# Network tools

These are instructional and resource pages so add, reorganize, explain!

Graph exploration: GUESS freeware and JUNG open source

Large networks: Pajek freeware

Python for networks: plus Networkx open source

R for networks: R open source

## Contents

## R software for cohesive blocking

See Peter McMahan's page for R code for the cohesive blocking algorithm introduced by James Moody and Douglas R. White, 2003, in Structural Cohesion and Embeddedness: A Hierarchical Conception of Social Groups *American Sociological Review* 68(1):1-25, which won the 2004 Outstanding Article Award in Mathematical Sociology, American Sociological Association.

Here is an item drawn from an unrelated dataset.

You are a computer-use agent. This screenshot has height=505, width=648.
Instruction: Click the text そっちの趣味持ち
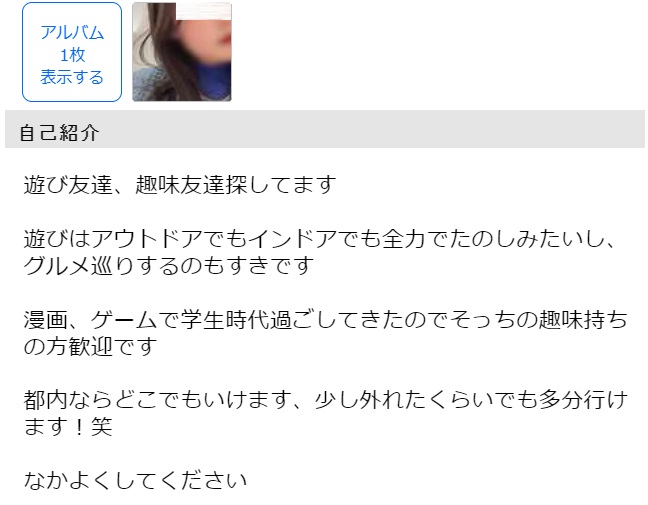tap(538, 320)

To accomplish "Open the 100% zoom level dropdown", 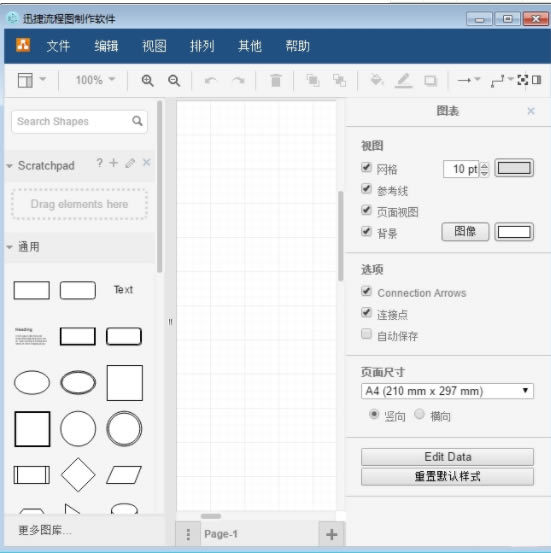I will click(96, 80).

This measure of structural cohesion was also used in 2005 by W. W. Powell, D.R. White, K. W. Koput & J. Owen-Smith in Network Dynamics and Field Evolution: The Growth of Interorganizational Collaboration in the Life Sciences *American Journal of Sociology* 110(4):901-975, which won the Viviana Zelizer Best Paper in Economic Sociology Award (2005-2006), American Sociological Association.

## Matlab programs

http://www.indiana.edu/~cortex/connectivity_toolbox.html Network data and algorithms for Brain connectivity (Olaf Sporns)

## SNA

SNA, Social Network Analysis R package, downloadable in R/CRAN, by Carter Butts

## StatNet packages

StatNet More advanced: a collection of functions to fit, simulate from, plot and evaluate exponential random graph models. The main function within the statnet package is the ergm function. This is designed to fit linear exponential random graph models in which the probability of a graph is dependent upon a vector of graph statistics specified by the user; it can return either a maximum pseudo-likelihood estimate or an approximate MLE based on a Monte Carlo Markov Chain scheme. A second commonly used function is simulate, designed to simulate exponential random graphs, using an ergm model, in which the graph is dependent upon a vector of graph statistics and associated parameters specified by the user; it returns a realization of the graph based on a draw from a Monte Carlo Markov Chain. statnet contains many other functions as well; for a guide to the basic types of functionality these provide, see User’s Guide – Basic Functionality of ERGM. When you download StatNet you actually get

- statnet - a base package for fitting, assessing, and simulating from exponential random graph models
- network - a base package to create, store, modify and plot the data in network objects. Within the statnet framework, network is the class of objects in which social network data are stored. The network object class can represent a range of relational data types, and supports arbitrary vertex/edge /graph attributes. Data can be stored as network objects and then analyzed using statnet.
- sna - a recommended range of tools for social network analysis, including node and graph-level indices, structural distance and covariance methods, structural equivalence detection, p* modeling, random graph generation, and 2D/3D network visualization.
- netdata – an optional collection of network data sets derived mainly from other network analysis program formats (like Pajek's .net format). SEEMS NOW TO BE PART OF
**statnet or latentnet** - latentnet - a recommended collection of functions to fit, simulate from, plot latent space and latent cluster models. Latentnet is a package to fit and evaluate latent position and cluster models for statistical networks. Networks should be stored as network objects. Hoff, Raftery and Handcock (2002) suggested an approach to modeling networks based on positing the existence of an unobserved latent space of characteristics of the actors. Relationships form as a function of distances between these characteristics as well as functions of observed dyadic level covariates. In latentnet social distances are represented in a Euclidean space. It also includes the extension of the latent position model to allow for clustering of the positions developed in Handcock, Raftery and Tantrum (2007). The package can compute maximum likelihood estimates and Bayesian posterior distributions for the parameters. It computes four types of point estimates for the coefficients and positions: maximum likelihood estimate, posterior mean, posterior mode and the estimator which minimizes Kullback-Leibler divergence from the posterior. You can assess the goodness-of-fit of the model via posterior predictive checks. It also makes it possible to simulate networks from a latent position model.
- dnet - an optional collection of functions to fit, simulate from, plot models for skewed count distributions.
- netperm - an optional collection of functions to fit network comparison model described in Butts, C., "Permutation Models for Relational Data" (IMBS TR 05-02, 2005).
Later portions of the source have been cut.